Metal strips 5 and 6 are prepared which will be fixed to those ends of two
plates 3 and 4 which are parallel to the axis of the sleeve, as well as
similar strips for the other ends of two plates 3 and 4. Each of the
strips, which are identical, has two faces 5.1, 5.2, and 6.1, 6.2,
respectively, which are mutually parallel and perpendicular to a third
face 5.3, and 6.3, respectively, which third face will come into contact
with the flat base 2.1 of the groove 2. The upper faces 5.4 and 6.4,
respectively, of the strips 5 and 6 are curved and matched to the
curvature of the peripheral surface of the sleeve 1. A third wedge-shaped
strip 7 (FIG. 3) is also formed such that, when mounted, the three strips
5, 6, 7 exactly fill the groove 2 such that the space occupied by these
three strips in this groove exactly completes the missing part, removed by
milling, of the sleeve 1. The arrangement in groove 2 is such that the
face 6.1 of the strip 6 comes into contact with the face 2.2, while the
faces 5.2 and 6.2 of the two strips 5, 6 are in close contact; the
wedge-shaped strip 7 used as quoin has an inclined lateral face matched to
the inclination of the wall 2.3 of the groove 2 and an upper face matched
to the curvature of the surface of the sleeve 1; its dimensions enable the
remaining space of the groove 2 (FIG. 3) to be filled after the strips 5
and 6 has been positioned.
The printing plates 3 and 4, after having been prepared by known means and
each having a length slightly greater than half the periphery of the
sleeve 1, are bent with a radius of curvature less than that of the radius
of the sleeve. The strips 5, 6 as well as the corresponding strips at the
opposite ends, are then fixed onto the ends of two plates 3, 4 preferably
by laser welding, which prevents any deformation of the printing plates.

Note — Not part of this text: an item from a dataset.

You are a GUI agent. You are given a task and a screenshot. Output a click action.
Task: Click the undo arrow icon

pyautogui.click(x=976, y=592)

This fixation is made in such a way that the length of plate 3 between the
face 5.2 of the strip 5 and the corresponding face of the strip at the
other end of plate 3 is equal to half the periphery of sleeve the same
holds for the other plate 4; this means that the length of all plates
between the faces 5.2 and 6.2 is equal to the periphery of the sleeve 1.
After, the end of each of the plates is machined so as to form a
continuous surface between the face 5.2 and the end of the plate 3, as
well as between the face 6.2 and the end of the plate 4.

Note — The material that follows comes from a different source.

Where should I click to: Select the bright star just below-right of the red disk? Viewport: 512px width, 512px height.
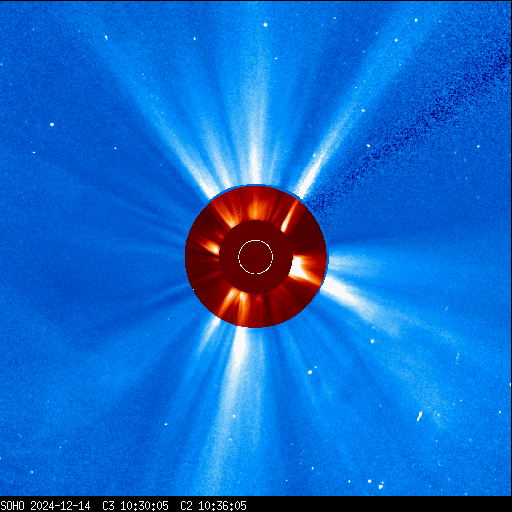372,341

When this work has been completed, each plate is placed on the sleeve 1
such that the strips 5, 6, as well as the strips situated at the ends,
which have not been shown, occupy the groove 2, or the groove situated in
the diametrically opposite position of the sleeve 1, as has already been
described. The fact that the two plates have been bent with a radius of
curvature less than that of the sleeve enables the plates to remain in
place by the clamping obtained as a result of this difference in radius of
curvature. When the two adjacent ends of two plates 3 and 4 are situated
exactly in the desired position, the third wedge-shaped strip 7 is
introduced into the groove 2 and, by pushing it as far as possible, the
two strips 5 and 6 are brought into close contact by their respective
faces 5.2 and 6.2, as are consequently the respective ends of plates 3 and
4. The same operations are performed in the diametrically opposite groove,
which enables, on the one hand, the plates to be tensioned against the
peripheral surface of the sleeve and, on the other hand, a very close
contact to be ensured between the ends of the two plates 3 and 4.
The clamping forces obtained by introducing the wedge-shaped strip 7 are
substantial and based on the principle of wedge forces which is used in
various applications such as, for example, the clamping of tool handles,
for cutting down a tree trunk, cutting a log, etc.

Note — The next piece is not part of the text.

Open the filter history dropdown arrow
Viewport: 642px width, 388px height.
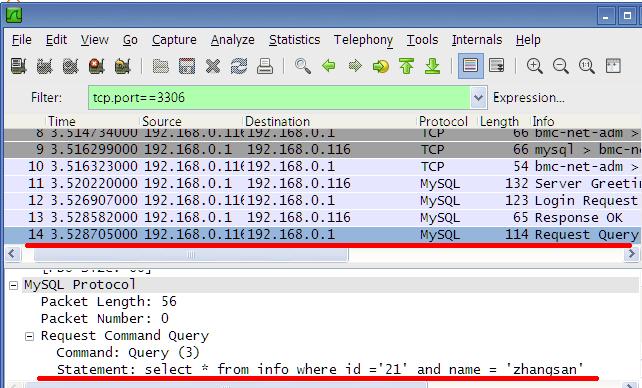(478, 97)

The positioning and the compressive force on the wedge-shaped strip 7 may
be realized by any device, but so as not to exceed a force which could
cause deformation or destruction of both the sleeve and the plate 3
situated above the strip 7, the introduction and especially the clamping
is effected by an appropriate device such as a micrometer screw or a
system employing a jack, the force of which is controlled. When the strip
7 is sufficiently introduced into the groove 2 and when the desired
clamping has been obtained, the three strips 5, 6, 7 (FIG. 3) are locked
in the final position by means of three screws 8, 9, 10 which are arranged
in passages 11, 12, 13 passing through the sleeve 1 and which are
perpendicular to the base 2.1 of the groove 2. The sealing between the
inside of the sleeve 1 and the outer surface, and in particular the groove
2, is ensured by seals 14 arranged between the screw heads 8, 9, 10 and
the corresponding shoulders of the passages 11, 12, 13. Several screws
may, of course, be used, arranged axially in order to ensure the locking
of strips 5, 6, 7 but the number of screws, and in particular the number
of passages used must not weaken the strength of the sleeve 1. It is
understood that the diametrically opposite strips serving to fix the
second end of the two plates are fixed and locked by similar means.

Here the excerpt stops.